Each event was introduced by a different guest, who were not told anything about the film they were to introduce. These introductions were in addition introduced by video-link by the absent curator, and are published alongside the transcripts of the words which followed.
Google mistakes when confronted by Liberated Film. Think Murnau’s Faust on holiday in Buñuel’s Spain with an Argentinean José Gaspar, a giant bouncy ball, and the command internal eternal (insert: ________________________________).
I don’t know if any of you have a dog? It doesn’t matter if you don’t. Ella (in attendance) was a rescue dog, and she would’ve been put down.
I made a film about street dogs in Istanbul called Taşkafa, and I was working with John Berger on the issue of co-existence, asking: how does power work?
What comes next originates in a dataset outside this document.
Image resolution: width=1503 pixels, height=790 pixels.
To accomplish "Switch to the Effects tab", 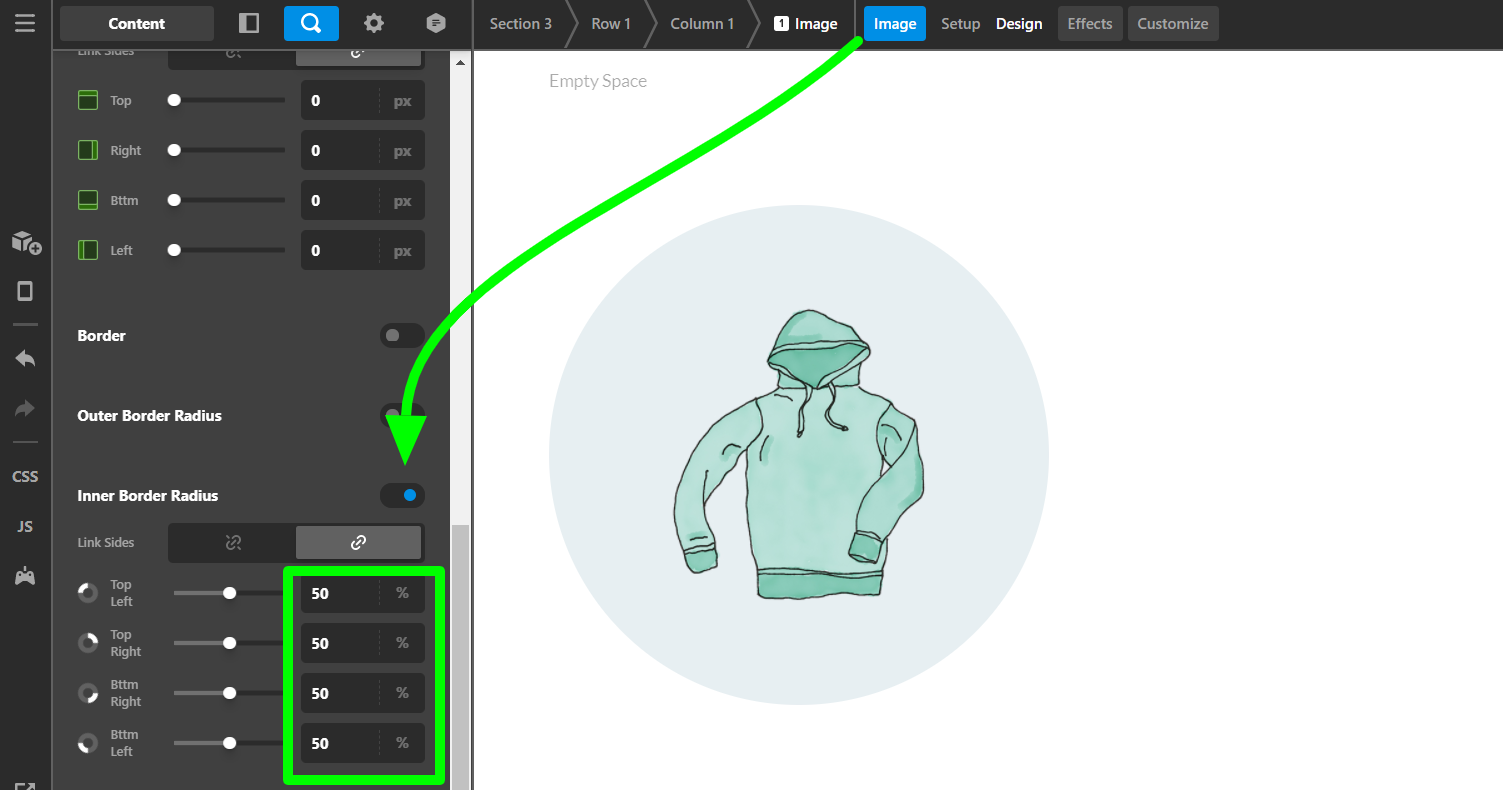I will (1089, 23).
Power works amongst those who can’t defend themselves, those who have no voice.
The film for me was a way to explore how we have this relative freedom in Istanbul, and Turkey, where dogs are allowed to roam the streets in peaceful co-existence with the human population, whereas here we put them down . . . there were a few screenings in the Picturehouse Central where dogs were allowed. Ella went. It was crazy and amazing . . .
We need unconventional ways to tell stories, and we need to ask the questions that aren’t asked. History is not conventional. It is not straight-forward. My work is very often low budget to try to maintain the freedom my manifesto explores: freedom of the filmmaker, the person, and of co-existence. Its title is Manifesto for Coexistence in Film and Life (grand titles are a prerequisite of the medium).
There are ten points which I’d like to read to you now.
1. Life is a work in process: unfinished, provisional and uncertain. Film must reflect this or it has no purchase on reality.
2. A work seeking internationalist reception—through content, form, aesthetic or technology—without a specific grounding in the lived experience of people and place, is not internationalist.
3. All filmmaking that is worth the name, regardless of its apparent construction, is a process of making through community; on screen, behind the camera, and in the intention of all its makers. There is such a thing as society.
4. The budget and production structure of a film should always be in proportion and humane relationship to its protagonists, its theme, and its intention. It should be modest.
5. The most productive form of filmmaking today, regardless of its outward expression (fiction, documentary, etc) is the sketch, the essay, from the French, essayer, to try.
6. Heightened realism in filmic expression is both desired and the making manifest of what is latent in the material, waiting. Sometimes metaphors need to be expressed literally.
7. Braudel identified three strata in time—the personal, the social and the natural. The fourth dimension is empathy. Film is this fourth dimension, gently held.
8. All films must feature animals. Without them, it is like a camera without tape, without a reel. It ignores the majority world. It is not legitimate.
9. In the same way, a world—and a film—without hope, is invalid. Hope is the thing.
. . . the 10th is for you to decide. This is how things come together. Ella is rolling around.